* **EXERCISE DIRECTIONS**: Wherever the string "після" turns up in the data, copy the whole line.

-.-.-

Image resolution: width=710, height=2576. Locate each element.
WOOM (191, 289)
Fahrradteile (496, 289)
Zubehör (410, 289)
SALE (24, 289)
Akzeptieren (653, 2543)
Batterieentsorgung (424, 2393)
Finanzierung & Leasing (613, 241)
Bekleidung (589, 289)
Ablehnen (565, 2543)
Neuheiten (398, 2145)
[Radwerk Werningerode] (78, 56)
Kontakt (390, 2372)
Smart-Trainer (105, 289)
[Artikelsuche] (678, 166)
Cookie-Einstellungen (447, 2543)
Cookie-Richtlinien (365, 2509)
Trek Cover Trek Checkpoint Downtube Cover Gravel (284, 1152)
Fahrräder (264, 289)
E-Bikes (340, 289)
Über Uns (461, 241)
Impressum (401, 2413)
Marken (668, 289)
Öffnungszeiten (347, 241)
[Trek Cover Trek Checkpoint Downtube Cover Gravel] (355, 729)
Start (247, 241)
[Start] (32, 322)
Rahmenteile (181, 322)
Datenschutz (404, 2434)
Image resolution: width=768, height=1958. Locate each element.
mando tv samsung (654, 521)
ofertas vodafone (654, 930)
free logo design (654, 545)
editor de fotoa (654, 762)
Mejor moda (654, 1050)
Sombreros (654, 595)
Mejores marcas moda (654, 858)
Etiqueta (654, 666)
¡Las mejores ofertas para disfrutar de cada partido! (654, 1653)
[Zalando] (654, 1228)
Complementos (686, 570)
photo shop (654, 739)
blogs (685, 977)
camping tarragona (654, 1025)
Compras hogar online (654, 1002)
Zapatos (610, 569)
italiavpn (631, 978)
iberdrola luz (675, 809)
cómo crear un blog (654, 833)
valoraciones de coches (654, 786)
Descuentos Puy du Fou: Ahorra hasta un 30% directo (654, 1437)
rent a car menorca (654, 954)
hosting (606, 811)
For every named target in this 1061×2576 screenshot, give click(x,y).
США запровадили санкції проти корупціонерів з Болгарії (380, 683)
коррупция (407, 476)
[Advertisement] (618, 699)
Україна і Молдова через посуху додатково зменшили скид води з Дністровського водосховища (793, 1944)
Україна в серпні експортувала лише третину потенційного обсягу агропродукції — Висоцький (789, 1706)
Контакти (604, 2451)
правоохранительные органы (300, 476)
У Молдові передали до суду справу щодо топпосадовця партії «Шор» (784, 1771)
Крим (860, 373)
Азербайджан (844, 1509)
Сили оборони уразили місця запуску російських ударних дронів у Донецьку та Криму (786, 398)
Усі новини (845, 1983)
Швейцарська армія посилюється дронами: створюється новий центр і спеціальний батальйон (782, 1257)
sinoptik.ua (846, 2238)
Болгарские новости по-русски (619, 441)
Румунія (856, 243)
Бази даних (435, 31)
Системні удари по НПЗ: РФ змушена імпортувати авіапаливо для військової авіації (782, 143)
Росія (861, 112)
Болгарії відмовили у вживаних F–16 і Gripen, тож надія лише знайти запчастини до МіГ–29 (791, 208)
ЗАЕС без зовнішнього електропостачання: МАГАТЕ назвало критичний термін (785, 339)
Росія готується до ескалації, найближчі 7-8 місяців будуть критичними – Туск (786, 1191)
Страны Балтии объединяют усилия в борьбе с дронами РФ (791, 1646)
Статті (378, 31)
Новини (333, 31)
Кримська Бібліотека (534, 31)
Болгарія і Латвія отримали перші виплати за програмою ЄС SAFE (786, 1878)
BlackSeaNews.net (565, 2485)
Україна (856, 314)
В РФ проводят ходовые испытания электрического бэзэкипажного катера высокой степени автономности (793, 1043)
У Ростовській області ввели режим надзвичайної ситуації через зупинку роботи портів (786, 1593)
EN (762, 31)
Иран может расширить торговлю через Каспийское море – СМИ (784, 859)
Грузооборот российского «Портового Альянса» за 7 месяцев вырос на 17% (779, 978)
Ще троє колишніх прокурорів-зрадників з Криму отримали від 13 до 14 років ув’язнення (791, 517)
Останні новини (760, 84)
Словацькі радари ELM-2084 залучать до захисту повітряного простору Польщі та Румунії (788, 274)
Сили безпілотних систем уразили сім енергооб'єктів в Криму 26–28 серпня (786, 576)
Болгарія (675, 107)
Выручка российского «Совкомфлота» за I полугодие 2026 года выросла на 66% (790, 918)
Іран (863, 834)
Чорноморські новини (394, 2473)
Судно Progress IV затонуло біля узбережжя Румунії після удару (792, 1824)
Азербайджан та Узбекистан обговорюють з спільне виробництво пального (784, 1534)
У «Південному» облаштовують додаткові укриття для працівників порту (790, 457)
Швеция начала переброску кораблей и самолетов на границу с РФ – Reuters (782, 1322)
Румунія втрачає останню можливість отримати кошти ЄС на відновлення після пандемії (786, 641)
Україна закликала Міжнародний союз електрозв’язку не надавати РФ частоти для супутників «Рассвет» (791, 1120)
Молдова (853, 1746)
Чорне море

-.-.-

* **OUTPUT OF THE EXERCISE**:
Судно Progress IV затонуло біля узбережжя Румунії після удару (792, 1824)
Румунія втрачає останню можливість отримати кошти ЄС на відновлення після пандемії (786, 641)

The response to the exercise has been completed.